TRY IT
Reproduce the material below verbatim, leaving every line unchanged.

GIVEN RECORDS
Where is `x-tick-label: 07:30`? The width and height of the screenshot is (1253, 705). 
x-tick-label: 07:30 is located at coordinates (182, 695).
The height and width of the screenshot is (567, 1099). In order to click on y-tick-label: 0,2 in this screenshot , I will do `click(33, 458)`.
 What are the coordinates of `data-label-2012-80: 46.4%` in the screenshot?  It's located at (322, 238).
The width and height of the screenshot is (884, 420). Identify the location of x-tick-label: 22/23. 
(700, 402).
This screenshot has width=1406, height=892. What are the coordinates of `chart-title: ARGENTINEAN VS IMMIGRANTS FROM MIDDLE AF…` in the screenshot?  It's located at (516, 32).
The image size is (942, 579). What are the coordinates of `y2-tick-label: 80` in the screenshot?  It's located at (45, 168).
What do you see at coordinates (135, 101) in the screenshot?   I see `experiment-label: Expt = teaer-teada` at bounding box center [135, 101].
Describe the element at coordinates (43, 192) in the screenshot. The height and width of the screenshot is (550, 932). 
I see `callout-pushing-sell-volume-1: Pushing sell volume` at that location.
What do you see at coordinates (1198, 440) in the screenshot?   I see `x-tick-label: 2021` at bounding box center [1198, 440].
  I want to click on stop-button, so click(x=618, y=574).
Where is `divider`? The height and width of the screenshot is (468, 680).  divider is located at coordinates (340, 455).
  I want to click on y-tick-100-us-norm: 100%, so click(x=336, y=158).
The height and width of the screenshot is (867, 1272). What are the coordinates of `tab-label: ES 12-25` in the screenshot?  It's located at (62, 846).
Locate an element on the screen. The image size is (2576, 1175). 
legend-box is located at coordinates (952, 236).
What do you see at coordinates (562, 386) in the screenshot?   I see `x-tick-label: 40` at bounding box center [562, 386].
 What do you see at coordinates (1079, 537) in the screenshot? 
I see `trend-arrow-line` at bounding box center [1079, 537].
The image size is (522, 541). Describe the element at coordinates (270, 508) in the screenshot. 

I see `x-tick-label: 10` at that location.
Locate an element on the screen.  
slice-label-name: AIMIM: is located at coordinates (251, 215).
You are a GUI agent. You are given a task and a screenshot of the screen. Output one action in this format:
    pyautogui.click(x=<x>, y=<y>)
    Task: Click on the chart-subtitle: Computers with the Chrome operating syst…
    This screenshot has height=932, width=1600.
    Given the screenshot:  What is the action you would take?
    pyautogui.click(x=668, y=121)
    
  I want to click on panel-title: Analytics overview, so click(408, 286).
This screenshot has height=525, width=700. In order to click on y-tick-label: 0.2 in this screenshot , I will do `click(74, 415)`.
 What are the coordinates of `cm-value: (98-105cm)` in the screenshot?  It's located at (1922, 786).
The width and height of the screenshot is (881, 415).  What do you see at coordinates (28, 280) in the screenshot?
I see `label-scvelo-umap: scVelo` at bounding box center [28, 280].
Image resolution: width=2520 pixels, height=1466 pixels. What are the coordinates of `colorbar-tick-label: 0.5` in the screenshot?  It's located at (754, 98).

ANSWER BELOW
Where is `x-tick-label: 07:30`? The width and height of the screenshot is (1253, 705). 
x-tick-label: 07:30 is located at coordinates (182, 695).
The height and width of the screenshot is (567, 1099). In order to click on y-tick-label: 0,2 in this screenshot , I will do `click(33, 458)`.
 What are the coordinates of `data-label-2012-80: 46.4%` in the screenshot?  It's located at (322, 238).
The width and height of the screenshot is (884, 420). Identify the location of x-tick-label: 22/23. 
(700, 402).
This screenshot has width=1406, height=892. What are the coordinates of `chart-title: ARGENTINEAN VS IMMIGRANTS FROM MIDDLE AF…` in the screenshot?  It's located at (516, 32).
The image size is (942, 579). What are the coordinates of `y2-tick-label: 80` in the screenshot?  It's located at (45, 168).
What do you see at coordinates (135, 101) in the screenshot?   I see `experiment-label: Expt = teaer-teada` at bounding box center [135, 101].
Describe the element at coordinates (43, 192) in the screenshot. The height and width of the screenshot is (550, 932). 
I see `callout-pushing-sell-volume-1: Pushing sell volume` at that location.
What do you see at coordinates (1198, 440) in the screenshot?   I see `x-tick-label: 2021` at bounding box center [1198, 440].
  I want to click on stop-button, so click(x=618, y=574).
Where is `divider`? The height and width of the screenshot is (468, 680).  divider is located at coordinates (340, 455).
  I want to click on y-tick-100-us-norm: 100%, so click(x=336, y=158).
The height and width of the screenshot is (867, 1272). What are the coordinates of `tab-label: ES 12-25` in the screenshot?  It's located at (62, 846).
Locate an element on the screen. The image size is (2576, 1175). 
legend-box is located at coordinates (952, 236).
What do you see at coordinates (562, 386) in the screenshot?   I see `x-tick-label: 40` at bounding box center [562, 386].
 What do you see at coordinates (1079, 537) in the screenshot? 
I see `trend-arrow-line` at bounding box center [1079, 537].
The image size is (522, 541). Describe the element at coordinates (270, 508) in the screenshot. 

I see `x-tick-label: 10` at that location.
Locate an element on the screen.  
slice-label-name: AIMIM: is located at coordinates (251, 215).
You are a GUI agent. You are given a task and a screenshot of the screen. Output one action in this format:
    pyautogui.click(x=<x>, y=<y>)
    Task: Click on the chart-subtitle: Computers with the Chrome operating syst…
    This screenshot has height=932, width=1600.
    Given the screenshot:  What is the action you would take?
    pyautogui.click(x=668, y=121)
    
  I want to click on panel-title: Analytics overview, so click(408, 286).
This screenshot has height=525, width=700. In order to click on y-tick-label: 0.2 in this screenshot , I will do `click(74, 415)`.
 What are the coordinates of `cm-value: (98-105cm)` in the screenshot?  It's located at (1922, 786).
The width and height of the screenshot is (881, 415).  What do you see at coordinates (28, 280) in the screenshot?
I see `label-scvelo-umap: scVelo` at bounding box center [28, 280].
Image resolution: width=2520 pixels, height=1466 pixels. What are the coordinates of `colorbar-tick-label: 0.5` in the screenshot?  It's located at (754, 98).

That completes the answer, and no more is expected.